_PROBLEM TO SOLVE_:
The reply should return the data in full, exactly as written.
# # # # # # #
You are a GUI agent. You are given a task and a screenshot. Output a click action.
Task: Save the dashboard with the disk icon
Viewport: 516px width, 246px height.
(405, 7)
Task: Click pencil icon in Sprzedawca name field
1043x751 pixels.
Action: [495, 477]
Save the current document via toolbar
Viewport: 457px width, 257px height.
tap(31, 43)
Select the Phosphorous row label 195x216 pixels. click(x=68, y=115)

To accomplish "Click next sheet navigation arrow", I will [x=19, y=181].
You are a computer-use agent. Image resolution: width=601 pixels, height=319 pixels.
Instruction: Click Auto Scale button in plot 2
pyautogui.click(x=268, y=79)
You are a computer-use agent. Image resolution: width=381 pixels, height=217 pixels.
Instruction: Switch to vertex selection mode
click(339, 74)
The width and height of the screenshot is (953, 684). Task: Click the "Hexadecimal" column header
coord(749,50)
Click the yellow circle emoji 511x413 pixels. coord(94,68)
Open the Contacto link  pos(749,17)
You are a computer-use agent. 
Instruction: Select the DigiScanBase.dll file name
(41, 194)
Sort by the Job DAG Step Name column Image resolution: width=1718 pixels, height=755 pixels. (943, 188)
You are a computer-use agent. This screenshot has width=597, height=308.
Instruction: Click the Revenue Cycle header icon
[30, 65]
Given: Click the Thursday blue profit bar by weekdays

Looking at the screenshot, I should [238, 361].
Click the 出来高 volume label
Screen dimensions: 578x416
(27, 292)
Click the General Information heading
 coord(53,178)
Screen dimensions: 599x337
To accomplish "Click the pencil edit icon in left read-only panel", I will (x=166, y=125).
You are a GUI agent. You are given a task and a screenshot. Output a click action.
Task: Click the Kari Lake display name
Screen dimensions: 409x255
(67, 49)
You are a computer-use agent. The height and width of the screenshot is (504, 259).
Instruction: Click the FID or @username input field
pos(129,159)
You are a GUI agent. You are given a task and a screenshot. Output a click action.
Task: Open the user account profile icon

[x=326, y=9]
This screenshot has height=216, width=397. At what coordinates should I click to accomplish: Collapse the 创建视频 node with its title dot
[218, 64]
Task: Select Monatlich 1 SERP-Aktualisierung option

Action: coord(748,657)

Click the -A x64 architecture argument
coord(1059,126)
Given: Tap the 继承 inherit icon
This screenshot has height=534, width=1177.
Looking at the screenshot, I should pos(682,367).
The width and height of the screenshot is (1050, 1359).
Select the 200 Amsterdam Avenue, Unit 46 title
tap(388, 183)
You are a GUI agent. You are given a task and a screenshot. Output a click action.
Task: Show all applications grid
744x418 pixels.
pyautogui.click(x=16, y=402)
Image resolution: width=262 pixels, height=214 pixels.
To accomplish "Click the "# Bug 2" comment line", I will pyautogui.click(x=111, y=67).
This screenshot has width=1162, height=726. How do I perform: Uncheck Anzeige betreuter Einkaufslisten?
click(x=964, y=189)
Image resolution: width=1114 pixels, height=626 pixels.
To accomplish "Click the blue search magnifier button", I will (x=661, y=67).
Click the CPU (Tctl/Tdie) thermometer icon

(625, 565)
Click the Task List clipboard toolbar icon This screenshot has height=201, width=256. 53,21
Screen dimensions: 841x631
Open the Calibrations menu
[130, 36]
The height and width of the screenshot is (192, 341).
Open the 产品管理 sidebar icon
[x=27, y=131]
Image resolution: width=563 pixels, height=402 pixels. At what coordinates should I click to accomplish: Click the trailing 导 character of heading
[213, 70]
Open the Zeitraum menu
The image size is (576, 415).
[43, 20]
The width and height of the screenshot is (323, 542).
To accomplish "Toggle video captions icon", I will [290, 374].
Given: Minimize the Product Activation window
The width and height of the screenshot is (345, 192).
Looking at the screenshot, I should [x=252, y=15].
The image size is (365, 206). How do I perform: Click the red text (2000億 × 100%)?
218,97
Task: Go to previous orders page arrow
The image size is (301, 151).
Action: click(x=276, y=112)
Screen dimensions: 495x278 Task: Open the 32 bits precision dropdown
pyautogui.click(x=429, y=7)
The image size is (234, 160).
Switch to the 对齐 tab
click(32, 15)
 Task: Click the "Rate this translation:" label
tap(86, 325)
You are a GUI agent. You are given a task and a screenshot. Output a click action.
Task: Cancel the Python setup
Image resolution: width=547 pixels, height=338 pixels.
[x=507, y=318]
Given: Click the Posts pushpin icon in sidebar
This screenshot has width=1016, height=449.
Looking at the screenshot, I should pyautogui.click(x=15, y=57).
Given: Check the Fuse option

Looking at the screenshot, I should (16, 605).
# # # # # # #
_FINISHED EXERCISE_:
You are a GUI agent. You are given a task and a screenshot. Output a click action.
Task: Save the dashboard with the disk icon
Viewport: 516px width, 246px height.
(405, 7)
Task: Click pencil icon in Sprzedawca name field
1043x751 pixels.
Action: [495, 477]
Save the current document via toolbar
Viewport: 457px width, 257px height.
tap(31, 43)
Select the Phosphorous row label 195x216 pixels. click(x=68, y=115)

To accomplish "Click next sheet navigation arrow", I will [x=19, y=181].
You are a computer-use agent. Image resolution: width=601 pixels, height=319 pixels.
Instruction: Click Auto Scale button in plot 2
pyautogui.click(x=268, y=79)
You are a computer-use agent. Image resolution: width=381 pixels, height=217 pixels.
Instruction: Switch to vertex selection mode
click(339, 74)
The width and height of the screenshot is (953, 684). Task: Click the "Hexadecimal" column header
coord(749,50)
Click the yellow circle emoji 511x413 pixels. coord(94,68)
Open the Contacto link  pos(749,17)
You are a computer-use agent. 
Instruction: Select the DigiScanBase.dll file name
(41, 194)
Sort by the Job DAG Step Name column Image resolution: width=1718 pixels, height=755 pixels. (943, 188)
You are a computer-use agent. This screenshot has width=597, height=308.
Instruction: Click the Revenue Cycle header icon
[30, 65]
Given: Click the Thursday blue profit bar by weekdays

Looking at the screenshot, I should [238, 361].
Click the 出来高 volume label
Screen dimensions: 578x416
(27, 292)
Click the General Information heading
 coord(53,178)
Screen dimensions: 599x337
To accomplish "Click the pencil edit icon in left read-only panel", I will (x=166, y=125).
You are a GUI agent. You are given a task and a screenshot. Output a click action.
Task: Click the Kari Lake display name
Screen dimensions: 409x255
(67, 49)
You are a computer-use agent. The height and width of the screenshot is (504, 259).
Instruction: Click the FID or @username input field
pos(129,159)
You are a GUI agent. You are given a task and a screenshot. Output a click action.
Task: Open the user account profile icon

[x=326, y=9]
This screenshot has height=216, width=397. At what coordinates should I click to accomplish: Collapse the 创建视频 node with its title dot
[218, 64]
Task: Select Monatlich 1 SERP-Aktualisierung option

Action: coord(748,657)

Click the -A x64 architecture argument
coord(1059,126)
Given: Tap the 继承 inherit icon
This screenshot has height=534, width=1177.
Looking at the screenshot, I should pos(682,367).
The width and height of the screenshot is (1050, 1359).
Select the 200 Amsterdam Avenue, Unit 46 title
tap(388, 183)
You are a GUI agent. You are given a task and a screenshot. Output a click action.
Task: Show all applications grid
744x418 pixels.
pyautogui.click(x=16, y=402)
Image resolution: width=262 pixels, height=214 pixels.
To accomplish "Click the "# Bug 2" comment line", I will pyautogui.click(x=111, y=67).
This screenshot has width=1162, height=726. How do I perform: Uncheck Anzeige betreuter Einkaufslisten?
click(x=964, y=189)
Image resolution: width=1114 pixels, height=626 pixels.
To accomplish "Click the blue search magnifier button", I will (x=661, y=67).
Click the CPU (Tctl/Tdie) thermometer icon

(625, 565)
Click the Task List clipboard toolbar icon This screenshot has height=201, width=256. 53,21
Screen dimensions: 841x631
Open the Calibrations menu
[130, 36]
The height and width of the screenshot is (192, 341).
Open the 产品管理 sidebar icon
[x=27, y=131]
Image resolution: width=563 pixels, height=402 pixels. At what coordinates should I click to accomplish: Click the trailing 导 character of heading
[213, 70]
Open the Zeitraum menu
The image size is (576, 415).
[43, 20]
The width and height of the screenshot is (323, 542).
To accomplish "Toggle video captions icon", I will [290, 374].
Given: Minimize the Product Activation window
The width and height of the screenshot is (345, 192).
Looking at the screenshot, I should [x=252, y=15].
The image size is (365, 206). How do I perform: Click the red text (2000億 × 100%)?
218,97
Task: Go to previous orders page arrow
The image size is (301, 151).
Action: click(x=276, y=112)
Screen dimensions: 495x278 Task: Open the 32 bits precision dropdown
pyautogui.click(x=429, y=7)
The image size is (234, 160).
Switch to the 对齐 tab
click(32, 15)
 Task: Click the "Rate this translation:" label
tap(86, 325)
You are a GUI agent. You are given a task and a screenshot. Output a click action.
Task: Cancel the Python setup
Image resolution: width=547 pixels, height=338 pixels.
[x=507, y=318]
Given: Click the Posts pushpin icon in sidebar
This screenshot has width=1016, height=449.
Looking at the screenshot, I should pyautogui.click(x=15, y=57).
Given: Check the Fuse option

Looking at the screenshot, I should (16, 605).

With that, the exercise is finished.